Inspired by Github’s Octicons and a desire to clean up our kludgy icon code, I set out to convert to use an icon font.

Previously, we used an image sprite method. We used a single 750×145 pixel image that contained 6 versions of each icon (two sizes and three states). We offset each icon with CSS background-image and background-position. We also loaded a sprite at double the resolution and served it to higher DPI devices via media queries.

The sprite image looked like this:

Spriting is a popular and battle-tested method. So why switch? Icon fonts are a new, modern way to implement icons. They have tons of benefits, such as…

  • They are scalable and resolution-independent. There’s no need to cut a huge 2x size image for Retina displays. Notice how fonts automatically look nice on a Retina display without any media queries or additional CSS? An icon font will, too. It also scales properly for different zoom levels on the desktop, unlike our sprite method.
  • Icon fonts are smaller. Way smaller. We compile our entire CSS into a single file, which includes the embedded sprite image. We cut down that file from 118kb gzipped to 70kb gzipped, with the font embedded. The CSS is also cleaner and much easier to use.
  • You can use regular old CSS to alter color, adjust size, and add effects like shadows and gradients and whatnot. You no longer need to cut another image for hover states or different sizes.
  • They’re easily extendable since you can use one of the thousands of open unicode code points. You don’t need to shuffle much CSS either.
  • You can do stuff like thiisssss.

I was convinced, so I set out to do the conversion. I found all kinds of interesting posts, but none of them put it all together, so I decided to create a guide. Here’s how to design and implement an icon font for your own site.

The Tools

  • Glyphs. Glyphs is a font editor for Mac. It’s the nicest app for editing vectors I’ve ever used. If you’re just creating icon fonts, you can probably just use Glyphs Mini, but those developers deserve every cent for this excellent software.
  • Adobe Illustrator. We created our icons in Illustrator, so copying into Glyphs was a breeze. You may get along just fine with only Glyphs if you’re starting anew.
  • FontSquirrel @font-face Generator. we’ll use Font Squirrel to convert our font file into various formats.

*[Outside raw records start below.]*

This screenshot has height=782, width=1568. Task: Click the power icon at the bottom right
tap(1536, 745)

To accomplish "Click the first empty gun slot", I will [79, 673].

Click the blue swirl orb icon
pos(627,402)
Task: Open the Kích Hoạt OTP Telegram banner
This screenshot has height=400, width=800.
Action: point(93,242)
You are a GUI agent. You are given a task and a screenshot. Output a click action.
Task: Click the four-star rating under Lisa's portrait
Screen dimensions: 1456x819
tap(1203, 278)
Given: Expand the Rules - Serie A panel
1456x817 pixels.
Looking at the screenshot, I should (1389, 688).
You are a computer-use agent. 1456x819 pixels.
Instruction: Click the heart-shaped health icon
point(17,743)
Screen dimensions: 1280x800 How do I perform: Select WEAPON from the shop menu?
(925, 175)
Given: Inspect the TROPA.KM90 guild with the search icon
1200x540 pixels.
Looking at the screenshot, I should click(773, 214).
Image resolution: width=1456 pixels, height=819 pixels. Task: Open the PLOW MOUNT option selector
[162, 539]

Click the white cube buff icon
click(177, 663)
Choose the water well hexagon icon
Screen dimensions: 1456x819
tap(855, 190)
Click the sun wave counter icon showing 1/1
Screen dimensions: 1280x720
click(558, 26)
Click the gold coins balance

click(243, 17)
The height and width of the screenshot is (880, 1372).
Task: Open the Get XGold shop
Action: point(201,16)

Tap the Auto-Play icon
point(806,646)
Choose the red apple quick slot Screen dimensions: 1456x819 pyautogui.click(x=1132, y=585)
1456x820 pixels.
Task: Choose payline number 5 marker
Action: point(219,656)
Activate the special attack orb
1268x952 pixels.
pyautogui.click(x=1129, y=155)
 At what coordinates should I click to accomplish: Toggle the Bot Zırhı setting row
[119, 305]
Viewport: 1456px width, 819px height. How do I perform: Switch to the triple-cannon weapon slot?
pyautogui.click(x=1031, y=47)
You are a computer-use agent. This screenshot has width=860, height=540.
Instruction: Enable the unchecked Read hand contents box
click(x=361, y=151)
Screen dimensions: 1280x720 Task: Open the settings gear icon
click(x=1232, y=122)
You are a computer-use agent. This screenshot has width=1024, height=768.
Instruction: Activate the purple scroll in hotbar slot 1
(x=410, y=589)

Importing Glyphs into Glyphs

You can copy and paste Illustrator paths directly into Glyphs. There are a few pitfalls you’ll want to avoid, though. Glyphs default x-height is 500 points which translates to 500px if you’ve got Glyphs set to the default grid spacing of 1 (“File” > “Font Info” > “Other Settings”). Make sure your Illustrator object is about as tall as your x height, otherwise it may be a little hard to scale when it gets into Glyphs. Also be sure to use a solid fill in Illustrator. Using a gradient fill creates some funky points and curves. Other than that, just copy your paths and paste.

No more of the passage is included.